> [Short exercise A]:
Summarize the article on using JSON Schema for data exchange in two sentences.
> [Short exercise B]:
According to the JSON Schema article, what is the main drawback of JSON?
> [Short exercise C]:
Pick up the JSON Schema article right after its final line and keep writing.

> [Text shown]:
<<<<

Using JSON-Schema for data exchange

Several years ago XML was a quite popular document format – mostly due to its schema validation possibilities and clearly defined structure. Many libraries made working with such data documents possible (not really nice or a pleasure…) and humans could read them if need be. XML as a text format is programming language agnostic and processable in practically all useful programming environments.

Working with XML always was more of a pain for me. Fortunately, since then a lot of time passed and alternatives like JSON, YAML and TOML arised. All of them have their strengths and weaknesses and can fill similar roles as XML.

In general they have 2 things in common compared to XML:

  1. superiour readability
  2. lacking validation compared to XML schema

Nowadays, JSON is very widespread due to the popularity of JavaScript and perhaps the most used data exchange format across the internet. Despite having some syntactic quirks like its strictness about commas and forbidding of comments it is imho quite a good format. It is concise, human-readable, flexible and relatively simple. Many languages treat it like nested dictionaries so understanding and working with JSON is easy.

The main drawback is missing documentation and validation.

Enter JSON schema

JSON schema is a specification with accompanying libraries to fix the major issues about JSON. You define a schema of your data documents in JSON and put it in separate files. This adds the missing features to your JSON data documents I complained about: documentation and the possibility of automatic validation.

How does a simple JSON schema file look like? Let us have a look:

{
  "$schema": "https://json-schema.org/draft/2020-12/schema",
  "$id": "https://cars.softwareschneiderei.com/car.schema.json",
  "title": "Car",
  "description": "Describing some important properties of a car",
  "type": "object",
  "properties": {
    "manufacturer": {
      "description": "The company producing the car.",
      "type": "string"

>>>>

> [Raw records]:
<<<<

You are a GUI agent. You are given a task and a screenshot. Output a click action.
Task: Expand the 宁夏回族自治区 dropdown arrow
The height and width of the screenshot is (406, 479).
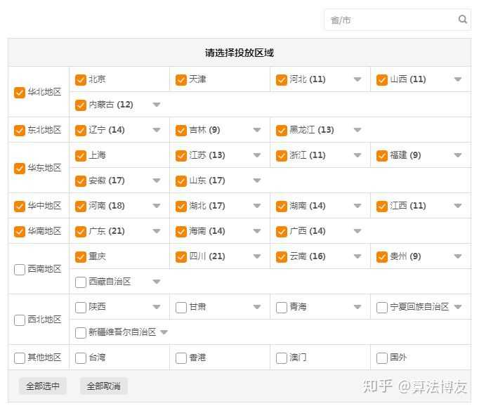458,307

>>>>
<<<<

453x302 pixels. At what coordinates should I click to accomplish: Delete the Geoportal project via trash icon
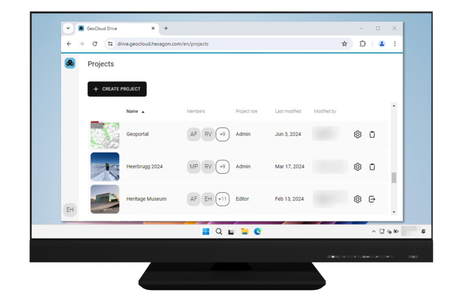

>>>>

> [Task answer A]:
XML was popular for its schema validation and defined structure, but alternatives such as JSON, YAML and TOML offer better readability while lacking comparable validation. JSON Schema is a specification with accompanying libraries that adds documentation and automatic validation to JSON through schemas defined in separate JSON files, and the article begins illustrating this with a simple schema describing a car.

> [Task answer B]:
Missing documentation and validation.

> [Task answer C]:
    },
    "model": {
      "description": "The name of the car model.",
      "type": "string"
    },
    "engineType": {
      "description": "One of the available engine types.",
      "enum": [
        "gasoline",
        "diesel",
        "hybrid",
        "electric"
      ]
    },
    "availableColors": {
      "description": "The colors the car is available in. Some colors may increase the price.",
      "type": "array",
      "items": {
        "type": "string"
      },
      "minItems": 1,
      "uniqueItems": true
    },
    "price": {
      "description": "The price tag in € including VAT. The price is optional.",
      "type": "number"
    }
  },
  "required": [
    "manufacturer",
    "model",
    "engine",
    "availableColors"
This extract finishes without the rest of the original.